起きたあとは「あっはははは、ははっ、……っはあ。ふふふ……」
「落ち着いたか?」
「んふっ、あぁ。あはは」
「よしよし」
寝袋の中のおれの腕の中で頷いたグランツをさらに撫でる。グランツの頭はあたかかく、寝癖の髪も指にふわふわと絡んで気持ちがよく、不思議なことだがおれの手にぴったりくっついてくる。本当はおれがおれが手を離せないだけなのだが。
でもいいじゃないか、野宿の朝のテントの中の二人用の寝袋の中はふたりっきりだ。まぶしい日の出と一緒に置きたからにはこうして少しのんびりする時間もある。
「キミのおかげですっかり目が覚めた」
「実はおれもだ! おれもおれのおかげで目が……あれ?」
「もしかしておれのおかげかな?」
「おお、そうだった! おまえのとびっきりの笑い声でおれもすっかりすっきり目覚めたんだ」
「キミの役に立ててよかった」
なんて言い合っていると、不意を打つように「ぐぅ」と腹の音が。
「むむっ」
「あ」
笑い合っていたのがピタッと一時停止し、ばっちりグランツと目が合った。
いや、今までもずうっとじっと見つめ合っていたのだが。
「……今の、聞こえたか?」
「聞こえてしまったか?」
寝袋にもテントにも山頂にも二人きりだというのに思わず小声で囁いてしまう。ん?
「あれ? いまのはおれの腹の音だったような?」
「なに言ってるんだ、キミじゃなくておれの腹だったぜ。またそんなうっかりを……あははは!」
と言っている間にも、また「ぐぅぐぅ」と。
「ん、あれ?」
「ほらおれのお腹の方だぞ。だってこんなに腹ペコで……むむむむ?」
お互いに顔を見合わせて、首をかしげる。いいやもうずっと見つめ合っているのだけれども。
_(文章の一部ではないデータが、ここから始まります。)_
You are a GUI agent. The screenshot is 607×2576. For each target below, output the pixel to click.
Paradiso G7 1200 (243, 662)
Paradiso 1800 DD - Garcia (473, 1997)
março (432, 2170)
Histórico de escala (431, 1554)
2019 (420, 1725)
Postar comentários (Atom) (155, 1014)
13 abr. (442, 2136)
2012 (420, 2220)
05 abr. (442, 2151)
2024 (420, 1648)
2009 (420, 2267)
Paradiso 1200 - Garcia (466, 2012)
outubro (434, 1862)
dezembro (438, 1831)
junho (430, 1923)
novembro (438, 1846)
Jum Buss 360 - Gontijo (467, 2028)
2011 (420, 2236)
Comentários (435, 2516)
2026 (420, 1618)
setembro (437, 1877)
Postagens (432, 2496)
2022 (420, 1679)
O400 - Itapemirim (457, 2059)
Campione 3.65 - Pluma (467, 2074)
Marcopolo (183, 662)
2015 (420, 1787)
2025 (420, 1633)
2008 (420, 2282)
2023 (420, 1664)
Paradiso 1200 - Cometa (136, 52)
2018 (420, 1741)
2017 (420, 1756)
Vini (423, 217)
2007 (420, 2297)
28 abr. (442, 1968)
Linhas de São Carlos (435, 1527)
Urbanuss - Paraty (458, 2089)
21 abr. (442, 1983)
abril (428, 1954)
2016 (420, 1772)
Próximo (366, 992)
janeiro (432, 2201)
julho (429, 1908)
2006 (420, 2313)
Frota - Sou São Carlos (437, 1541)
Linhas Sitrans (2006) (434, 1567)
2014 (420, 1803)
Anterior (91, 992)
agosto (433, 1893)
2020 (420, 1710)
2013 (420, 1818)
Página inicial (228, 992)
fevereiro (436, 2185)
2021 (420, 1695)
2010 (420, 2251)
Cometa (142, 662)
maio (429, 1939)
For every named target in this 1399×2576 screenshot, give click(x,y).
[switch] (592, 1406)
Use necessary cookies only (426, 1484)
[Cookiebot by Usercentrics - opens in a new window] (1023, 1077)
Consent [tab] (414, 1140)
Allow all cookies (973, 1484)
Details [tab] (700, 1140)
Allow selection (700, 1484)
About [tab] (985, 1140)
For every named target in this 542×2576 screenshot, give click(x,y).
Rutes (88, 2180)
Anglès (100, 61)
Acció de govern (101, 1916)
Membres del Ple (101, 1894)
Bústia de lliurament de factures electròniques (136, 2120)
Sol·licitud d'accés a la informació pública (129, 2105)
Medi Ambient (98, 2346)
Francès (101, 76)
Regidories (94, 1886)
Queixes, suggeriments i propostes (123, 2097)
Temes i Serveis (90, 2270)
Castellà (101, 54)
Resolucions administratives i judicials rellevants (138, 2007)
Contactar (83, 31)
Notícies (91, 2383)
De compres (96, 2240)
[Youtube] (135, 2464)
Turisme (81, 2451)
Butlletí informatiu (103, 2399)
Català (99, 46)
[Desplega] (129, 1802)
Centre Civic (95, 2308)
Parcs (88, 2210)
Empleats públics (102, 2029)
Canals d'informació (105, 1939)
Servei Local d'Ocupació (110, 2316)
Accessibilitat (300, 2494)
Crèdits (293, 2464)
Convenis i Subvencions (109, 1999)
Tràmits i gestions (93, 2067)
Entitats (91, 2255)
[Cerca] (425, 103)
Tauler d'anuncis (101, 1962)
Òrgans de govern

「おれだって腹が減ってる。だって昨日の夜は早かったもんな」
「山の夜は早いからなあ。だからおれも朝からこんなに」
首をひねってもひねらなくても腹は減るし腹は鳴る。おれのせいでサイズの合わないっ狭い寝袋の中でお互いをぎゅーっと抱き寄せると、お腹はぴったりとくっつきどっちがどっちの腹の音だか、くっついているのはお腹とお腹なのかお腹と背中なのか? 疑問が疑問を呼ぶのだ。
「……ぷっ、あははははは! あっはっはっはっは!」
「わっはっはっはっは!」
そして楽しくなってついに一緒に笑いだしてしまったのである。
「ああ、お腹が空いているのはお互い様だな。あはは、こうしてないで朝飯の準備にするか」
「うんそうだ、そうしよう! 昨日の夜のあまりの食材をホットサンドとスープにしよう。実は既に下ごしらえは済ませてあるんだ」
「ああ、メニューを聞いただけでまた腹が減ってくる」
さらにまた「ぐぅ」の音。これはグランツのお腹からだった。寝袋の中でくっついたグランツの身体から、元気なお腹の音がおれの腹に伝わってきたのだ。今のは確かに、しっかりわかった!